Alexandra Dementieva (Александра Дементьева) (born 1960, Moscow, USSR) is an artist who has created works of electronic, video, interactive and installation art since 1992.

Biography
Dementieva spent much of her childhood with her grandfather Eugene Volkov, a biochemist, who instilled in her a love of science.  She graduated from Moscow State University of Printing Arts in 1985. Her artistic career began in 1984 when she originally practiced painting and drawing. In 1990 she moved to Belgium and began experimenting with Amiga 2000, Macintosh, PC computers and videocamera Hi8. She was interested in anthropology and psychology, particularly in behaviorism, which led her to create an interactive environment. She graduated from Academy of Fine arts Watermael-Boitsfort in Brussels. In 1999 she became one of the co-founders of IMAL (Interactive Media Art Laboratory) in Brussels.

Career
Dementieva's work is influenced by contemporary film directors like David Lynch, Jean-Luc Godard and David Cronenberg, to name but a few. Her use of the cut-up technique invites comparison with the cinematic montage as a method for altering reality that has been recorded.  However, Dementieva's editing depends largely upon audience participation, the chance and choices that she expects her viewers to make.  This interactivity is an essential element in all her work. She has made spectator involvement an integral part of the creative process. She explores contemporary trends in the construction of a narrative, and questions the very process of storytelling by stepping aside and offering every viewer the power to reshape and manipulate the original imagery or plot. The sliced layers offer interesting juxtapositions and can derive new meaning or create a new contextual relationship in the viewer's mind. Her methods are akin to contemporary VJ manipulations, musical remixing and recycling.  Her visualisations echo Dadaist experimentations with texts or Russian absurdist's poetry.  The space she creates for each installation “stimulates unconditional mental freedom” Faina Balakhovskaya; it is fluid, responsive and transformative.

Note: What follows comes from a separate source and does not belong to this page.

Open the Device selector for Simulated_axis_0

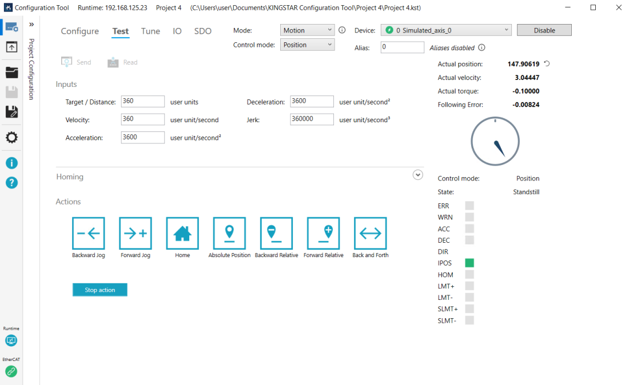pyautogui.click(x=446, y=30)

Her interactive installations, exhibited in Brussels, Moscow and New York City, were described by artist Barbara Rosenthal as "Technically proficient, visually striking, fundamentally simple despite the mechanical and computational pyrotechnics she and her associates put themselves through to produce them, her works draw spectators into them, and in ways that circle back into their own minds."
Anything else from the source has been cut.